### [Exercise materials]
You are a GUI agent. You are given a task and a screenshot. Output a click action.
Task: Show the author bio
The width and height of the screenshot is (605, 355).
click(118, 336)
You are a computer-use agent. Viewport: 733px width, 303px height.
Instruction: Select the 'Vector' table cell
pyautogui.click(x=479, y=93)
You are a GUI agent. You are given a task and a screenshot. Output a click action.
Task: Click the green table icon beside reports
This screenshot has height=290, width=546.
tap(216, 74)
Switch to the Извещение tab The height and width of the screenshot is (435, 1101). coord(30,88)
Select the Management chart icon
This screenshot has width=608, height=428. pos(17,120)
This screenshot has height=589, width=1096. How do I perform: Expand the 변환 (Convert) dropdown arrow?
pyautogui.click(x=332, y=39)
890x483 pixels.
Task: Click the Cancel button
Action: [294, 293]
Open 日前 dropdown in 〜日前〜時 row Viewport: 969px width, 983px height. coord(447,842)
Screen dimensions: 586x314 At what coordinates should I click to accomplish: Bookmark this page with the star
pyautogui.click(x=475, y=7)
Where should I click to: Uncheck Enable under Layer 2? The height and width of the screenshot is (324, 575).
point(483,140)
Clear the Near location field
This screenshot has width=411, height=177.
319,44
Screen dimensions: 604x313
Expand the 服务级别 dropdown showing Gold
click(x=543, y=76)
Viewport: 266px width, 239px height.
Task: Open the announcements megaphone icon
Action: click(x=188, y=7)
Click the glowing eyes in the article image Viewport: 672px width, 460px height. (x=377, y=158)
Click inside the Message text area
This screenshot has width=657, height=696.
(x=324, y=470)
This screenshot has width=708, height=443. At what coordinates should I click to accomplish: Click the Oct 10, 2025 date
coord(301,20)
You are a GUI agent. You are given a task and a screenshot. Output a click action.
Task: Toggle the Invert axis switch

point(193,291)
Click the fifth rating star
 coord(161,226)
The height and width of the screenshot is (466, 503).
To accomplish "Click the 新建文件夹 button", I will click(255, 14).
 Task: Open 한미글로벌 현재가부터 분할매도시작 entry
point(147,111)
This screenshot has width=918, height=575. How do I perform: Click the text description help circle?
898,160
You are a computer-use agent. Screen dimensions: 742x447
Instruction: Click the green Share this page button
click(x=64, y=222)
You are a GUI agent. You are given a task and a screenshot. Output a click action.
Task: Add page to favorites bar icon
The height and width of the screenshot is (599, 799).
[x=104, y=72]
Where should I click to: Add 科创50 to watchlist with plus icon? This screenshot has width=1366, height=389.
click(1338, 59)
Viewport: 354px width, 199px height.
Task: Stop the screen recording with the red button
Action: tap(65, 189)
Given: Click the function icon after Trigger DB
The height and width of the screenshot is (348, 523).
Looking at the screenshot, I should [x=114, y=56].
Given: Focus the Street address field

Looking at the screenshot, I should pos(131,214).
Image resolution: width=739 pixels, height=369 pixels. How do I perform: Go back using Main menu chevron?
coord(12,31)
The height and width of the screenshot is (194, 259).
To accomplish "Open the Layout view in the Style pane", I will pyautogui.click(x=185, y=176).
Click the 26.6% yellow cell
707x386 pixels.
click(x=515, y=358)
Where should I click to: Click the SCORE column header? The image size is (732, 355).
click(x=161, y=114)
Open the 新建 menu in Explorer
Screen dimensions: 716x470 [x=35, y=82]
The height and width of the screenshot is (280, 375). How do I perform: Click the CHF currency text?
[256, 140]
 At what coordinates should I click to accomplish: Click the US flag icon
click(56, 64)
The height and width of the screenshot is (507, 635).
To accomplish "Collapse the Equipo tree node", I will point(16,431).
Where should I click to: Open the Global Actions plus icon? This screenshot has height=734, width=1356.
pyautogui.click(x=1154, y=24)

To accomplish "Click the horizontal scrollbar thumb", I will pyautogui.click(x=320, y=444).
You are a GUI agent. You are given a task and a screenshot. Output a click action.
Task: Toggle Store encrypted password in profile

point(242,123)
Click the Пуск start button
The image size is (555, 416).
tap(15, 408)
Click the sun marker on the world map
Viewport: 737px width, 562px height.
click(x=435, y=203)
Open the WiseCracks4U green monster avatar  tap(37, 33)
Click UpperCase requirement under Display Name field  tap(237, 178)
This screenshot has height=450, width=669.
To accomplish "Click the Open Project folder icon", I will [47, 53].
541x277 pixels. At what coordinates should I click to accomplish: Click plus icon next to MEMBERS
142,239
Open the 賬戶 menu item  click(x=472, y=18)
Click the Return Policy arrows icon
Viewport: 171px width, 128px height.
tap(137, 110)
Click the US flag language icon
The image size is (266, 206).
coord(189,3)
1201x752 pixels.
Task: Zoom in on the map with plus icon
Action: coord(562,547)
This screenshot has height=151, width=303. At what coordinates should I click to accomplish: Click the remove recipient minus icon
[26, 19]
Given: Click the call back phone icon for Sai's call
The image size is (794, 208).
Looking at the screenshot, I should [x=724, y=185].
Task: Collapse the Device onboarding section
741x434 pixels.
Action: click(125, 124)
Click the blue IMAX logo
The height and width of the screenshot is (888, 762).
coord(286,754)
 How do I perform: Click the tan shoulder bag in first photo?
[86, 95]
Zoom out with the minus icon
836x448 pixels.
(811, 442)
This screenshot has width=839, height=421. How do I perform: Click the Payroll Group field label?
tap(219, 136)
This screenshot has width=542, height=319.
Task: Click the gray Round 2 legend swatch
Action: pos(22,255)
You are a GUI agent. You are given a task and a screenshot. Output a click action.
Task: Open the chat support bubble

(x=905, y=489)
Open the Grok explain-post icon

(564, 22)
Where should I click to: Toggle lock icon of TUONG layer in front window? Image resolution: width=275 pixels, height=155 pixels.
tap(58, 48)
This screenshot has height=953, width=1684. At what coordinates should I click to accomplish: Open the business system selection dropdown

### [Instructions to follow]
Copy down each line in the entries that has the word "Collapse".

### [Result below]
To accomplish "Collapse the Equipo tree node", I will point(16,431).
Task: Collapse the Device onboarding section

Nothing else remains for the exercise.